On October 5th, Governor Brown signed a bill (AB 440 Gatto) restoring and expanding a powerful tool that cities and counties have used to convert polluted, under-utilized areas into vibrant mixed use neighborhoods, affordable housing sites, transit-oriented development sites, and other redevelopment success stories. The bill represents Sacramento’s first full step toward creating what practitioners call Redevelopment 2.0.
AB 440 revives the Polanco Redevelopment Act, Section 33459 of the Health and Safety Code (a part of California’s Community Redevelopment Law since 1990). The Polanco Act gave California’s redevelopment agencies the ability to get polluted sites cleaned up so they could be restored to productive use. The revived version of the statute will take effect on January 1, 2014, and will be codified as Health and Safety Code Section 25403. It is specifically identified as the “policy successor” to the original Polanco Act.
AB 440, however, does more than simply reconfirm the state’s commitment to the cleanup and redevelopment of polluted sites. It expands the geographic scope of the Polanco Act by giving Polanco-style tools to every city and county, and certain housing authorities. Those tools include the authority to obtain environmental assessment information, push the site remediation process forward if historic polluters do not perform in a timely fashion, trigger immunities that encourage private sector investment in blighted areas, and recover cleanup costs and attorneys’ fees.
Previously, those tools could only be used in defined redevelopment project areas. Cities and counties that did not have redevelopment agencies could not use the Polanco Act. Contaminated sites located outside of redevelopment project areas could not be addressed through the Polanco Act. Most significantly, the 2011 elimination of California’s redevelopment agencies effectively put all the Polanco Act tools on the bench.
AB 440 attempts to solve all of those problems. It makes Polanco-style tools available for “blighted properties” within “blighted areas” throughout the state, not just in former redevelopment project areas. AB 440 defines “blight” by reference to “vacancies, abandonment of property, or a reduction or lack of proper utilization of property,” and the presence or perceived presence of “hazardous substances” (essentially all harmful chemicals including petroleum products). That conception of “blight” is similar to the existing definition in California’s Community Redevelopment Law. Many jurisdictions may be able to make their existing blight determinations work under the new statute without much difficulty.

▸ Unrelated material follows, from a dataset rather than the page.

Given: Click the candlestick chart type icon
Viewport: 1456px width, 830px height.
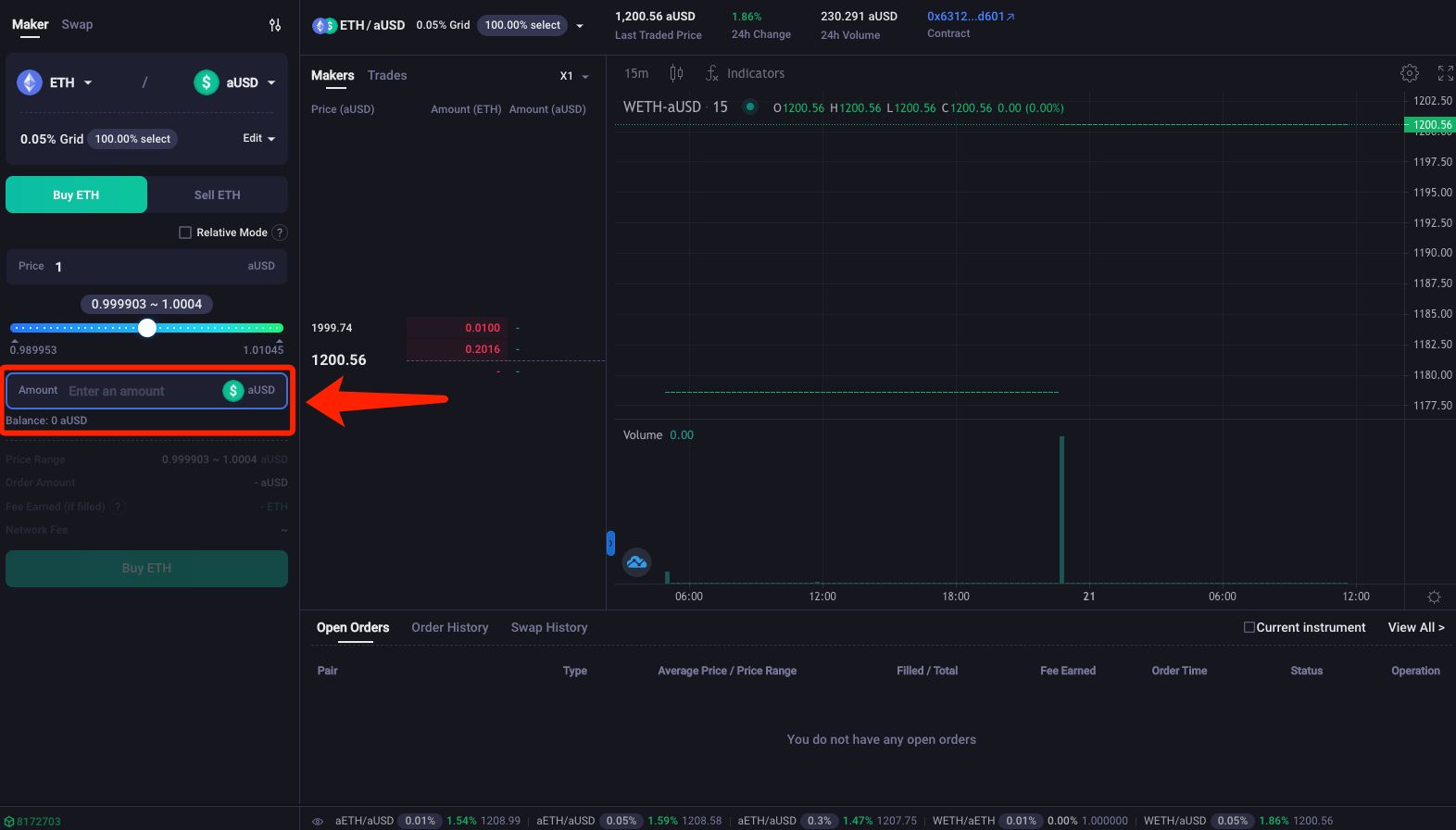Looking at the screenshot, I should pos(676,73).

While AB 440 does not restore the tax increment financing tools that were terminated in 2011, it does enhance the self-financing mechanism known as “polluter pays.” That mechanism has always been a mainstay of brownfield redevelopment. AB 440 adds a clear statement of legislative intent confirming the importance of polluter pays financing. The bill also clarifies that historic polluters cannot avoid their obligations by complaining that the local government entity failed to track down all the historic polluters. That clarification makes the polluter pays mechanism significantly more cost efficient for local government to use. AB 440 also retains the Polanco Act’s mechanism for recovering attorneys’ fees, an essential component of polluter pays financing. Last but not least, AB 440 confirms that cost recovery can be used in connection with developing the Phase I/II site assessment data that can be crucial to freeing properties from fears about contamination that prove to be unwarranted or overestimated once soil, soil gas and/or groundwater data are available.

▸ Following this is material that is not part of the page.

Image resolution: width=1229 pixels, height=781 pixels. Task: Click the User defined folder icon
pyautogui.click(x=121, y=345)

AB 440 also preserves the vitally important immunity provisions of the Polanco Act. In sum, the public agency that drives the cleanup process, any person that enters into an agreement for the development of the remediated site, subsequent owners of such sites, and lenders to those developers and subsequent owners all enjoy the statutory immunities. The immunities protect against additional cleanup costs once the cleanup has been approved by the relevant regulatory agency (typically a Regional Water Quality Control Board or the Department of Toxic Substances Control).
Sacramento being Sacramento, AB 440 also introduces some additional procedural steps, but they represent codification of existing practices more than stringent new hurdles. For example, there is now a formal public participation process. Many of its requirements were, however, well established under other state cleanup programs. AB 440 also includes a consultation process between the local jurisdiction and any state regulatory agency already working on a particular site. Most redevelopment agencies already had cooperative working relationships with their state regulators, so this new requirement should also be manageable.
All in all, AB 440 represents a bright new day for brownfield redevelopment in California.